- Date: 26 September – 2 October
- Edition: 5th
- Category: Tier II
- Draw: 32S / 12D
- Prize money: $400,000
- Surface: Carpet / indoor
- Location: Leipzig, Germany
- Venue: Messehalle 7

Champions

Singles
- Jana Novotná

Doubles
- Patty Fendick Meredith McGrath
- ← 1993 · WTA Leipzig · 1995 →

= 1994 International Damen Grand Prix Leipzig =

The 1994 International Damen Grand Prix Leipzig was a women's tennis tournament played on indoor carpet courts at the Messehalle 7 in Leipzig in Germany that was part of the Tier II category of the 1994 WTA Tour.
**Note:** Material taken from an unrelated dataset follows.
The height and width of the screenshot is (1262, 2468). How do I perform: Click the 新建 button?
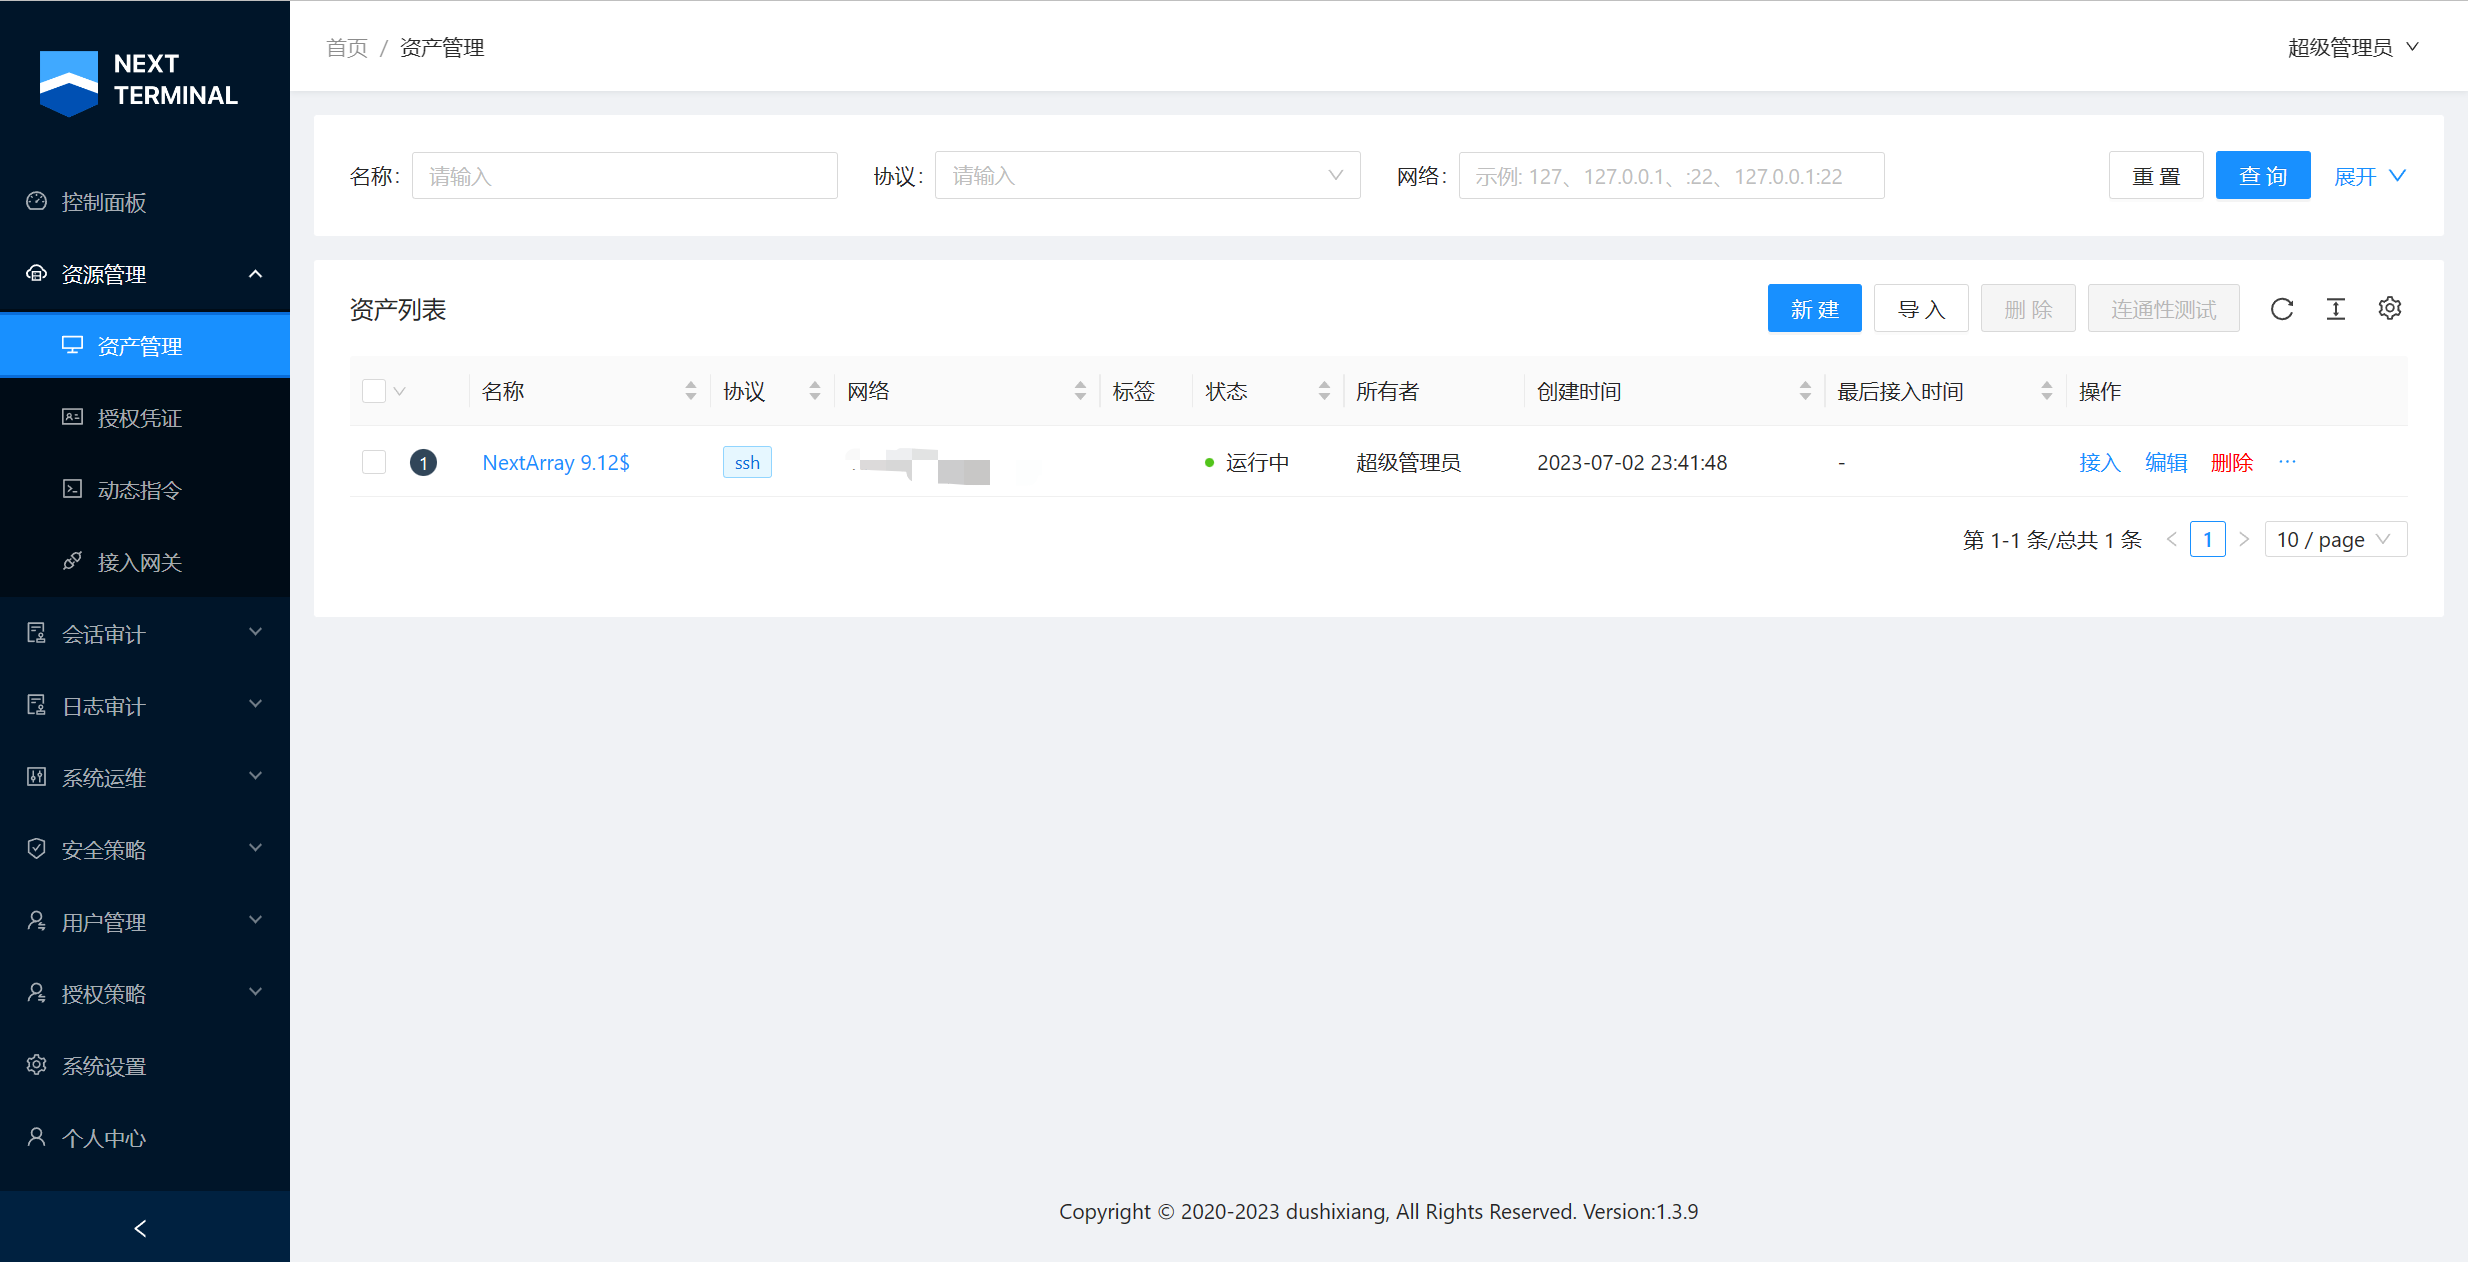pos(1814,309)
It was the fifth edition of the tournament and was held from 26 September through 2 October 1994. Second-seeded Jana Novotná won the singles title and earned $80,000 first-prize money.

==Finals==
===Singles===

CZE Jana Novotná defeated FRA Mary Pierce 7–5, 6–1
- It was Novotna's 1st singles title of the year and the 8th of her career.

===Doubles===

USA Patty Fendick / USA Meredith McGrath defeated NED Manon Bollegraf / LAT Larisa Neiland 6–4, 6–4
- It was Fendick's 5th doubles title of the year and the 25th of her career. It was McGrath's 7th doubles title of the year and the 16th of her career.